Depuis, il y a eu ce travail du Parquet national financier. Grâce à l'enquête d'un consortium de médias, l'alerte a été donnée et aujourd'hui la justice est en train de s'emparer de cette affaire. C'est finalement une bonne période pour faire sortir cette affaire car on est en train de réaliser la fragilité de ces établissements et les manipulations auxquelles ils peuvent s'adonner.

Quelles sont les conséquences pour les clients non fraudeurs de ces banques ?

Au fond, c'est un peu la double peine pour tous les clients, en tant que contribuables. Le manque à gagner de recettes fiscales est juste énorme. Pour ce qui est de la France, on parle de 33 milliards d'euros depuis 2000, soit entre 1,5 et 3 milliard(s) d'euros par an. C'est de l'argent qui manque pour l'hôpital, pour l'école, pour les universités, pour les retraites.
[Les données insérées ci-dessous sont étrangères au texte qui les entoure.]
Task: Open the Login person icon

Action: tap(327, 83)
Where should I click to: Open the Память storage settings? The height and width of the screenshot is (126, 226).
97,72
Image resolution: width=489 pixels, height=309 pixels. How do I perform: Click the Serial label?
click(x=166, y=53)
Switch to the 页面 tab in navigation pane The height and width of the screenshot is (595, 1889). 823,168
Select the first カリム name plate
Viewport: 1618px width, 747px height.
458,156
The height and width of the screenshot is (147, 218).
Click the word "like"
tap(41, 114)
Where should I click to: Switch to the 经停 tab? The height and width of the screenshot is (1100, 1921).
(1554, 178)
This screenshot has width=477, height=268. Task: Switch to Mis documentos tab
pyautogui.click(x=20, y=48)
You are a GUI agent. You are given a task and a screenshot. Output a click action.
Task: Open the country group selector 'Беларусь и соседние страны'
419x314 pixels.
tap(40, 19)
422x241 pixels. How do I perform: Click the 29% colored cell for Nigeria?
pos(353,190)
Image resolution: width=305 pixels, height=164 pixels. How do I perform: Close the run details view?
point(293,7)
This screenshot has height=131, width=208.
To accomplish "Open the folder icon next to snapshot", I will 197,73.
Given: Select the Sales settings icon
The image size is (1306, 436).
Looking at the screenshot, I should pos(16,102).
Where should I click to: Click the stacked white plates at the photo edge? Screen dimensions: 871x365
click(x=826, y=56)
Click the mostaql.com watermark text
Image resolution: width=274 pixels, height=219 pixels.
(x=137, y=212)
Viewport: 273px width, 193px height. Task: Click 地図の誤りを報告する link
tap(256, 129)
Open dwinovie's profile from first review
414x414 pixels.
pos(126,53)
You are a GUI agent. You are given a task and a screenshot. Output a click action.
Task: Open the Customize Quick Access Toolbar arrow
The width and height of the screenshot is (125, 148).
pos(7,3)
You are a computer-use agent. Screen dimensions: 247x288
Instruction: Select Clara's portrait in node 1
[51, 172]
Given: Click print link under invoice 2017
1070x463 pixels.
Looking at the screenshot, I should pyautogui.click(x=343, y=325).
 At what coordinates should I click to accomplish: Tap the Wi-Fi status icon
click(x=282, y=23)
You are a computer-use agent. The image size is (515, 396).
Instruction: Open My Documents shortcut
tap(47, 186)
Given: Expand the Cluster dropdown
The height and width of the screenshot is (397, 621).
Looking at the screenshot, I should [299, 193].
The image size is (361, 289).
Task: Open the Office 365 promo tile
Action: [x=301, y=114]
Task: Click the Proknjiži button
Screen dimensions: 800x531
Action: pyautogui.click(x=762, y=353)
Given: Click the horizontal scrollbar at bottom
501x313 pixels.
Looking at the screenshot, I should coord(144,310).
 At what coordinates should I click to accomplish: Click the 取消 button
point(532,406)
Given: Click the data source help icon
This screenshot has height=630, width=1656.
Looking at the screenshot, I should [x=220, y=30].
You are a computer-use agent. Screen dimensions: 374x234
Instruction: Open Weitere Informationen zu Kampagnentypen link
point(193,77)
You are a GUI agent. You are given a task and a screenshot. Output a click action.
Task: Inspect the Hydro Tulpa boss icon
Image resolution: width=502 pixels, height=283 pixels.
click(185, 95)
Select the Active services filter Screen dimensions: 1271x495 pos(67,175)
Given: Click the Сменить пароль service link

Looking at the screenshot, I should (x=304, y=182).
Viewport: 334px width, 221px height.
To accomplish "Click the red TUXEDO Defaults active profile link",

"Si la preuve est faite de l'illégalité de ces opérations, ce sera sanctionné. Mais ces établissements ayant un pouvoir de marché énorme, ils reporteront très facilement sur leurs clients le coût que représentent ces sanctions."

Jézabel Couppey-Soubeyran, économiste spécialiste du secteur bancaire

à fanceinfo

Il faut donc s'attacher au problème de structure du secteur bancaire, en particulier européen. Il y a eu des réformes entreprises depuis 2007-2008, mais elles sont restées dans la droite ligne des dispositions qui prévalaient. On a demandé aux établissements bancaires d'avoir un petit peu plus de fonds propres, d'avoir un peu plus d'actifs liquides, de regarder la stabilité de leurs ressources. On a fait ça de façon plus ou moins complexe et ambitieuse. En revanche, ce problème de structure, le fait que le secteur bancaire européen soit concentré autour d'un petit nombre de très gros établissements avec un pouvoir de marché démentiel qui opèrent en toute impunité, ça on n'a rien fait.

Ces opérations interviennent alors que le secteur bancaire est déjà fragilisé par les faillites de plusieurs banques américaines. Faut-il s'attendre à des secousses à la bourse ?

Hier, la réaction a été faible à la bourse. Les cours sont restés à peu près stables en fin de journée. Ça veut dire que pour les financiers, ces opérations, ces montages sont monnaie courante et ne les inquiètent pas. En tant que citoyen, en tant que contribuable ça doit sérieusement nous inquiéter et nous inciter à réclamer une régulation financière beaucoup plus forte.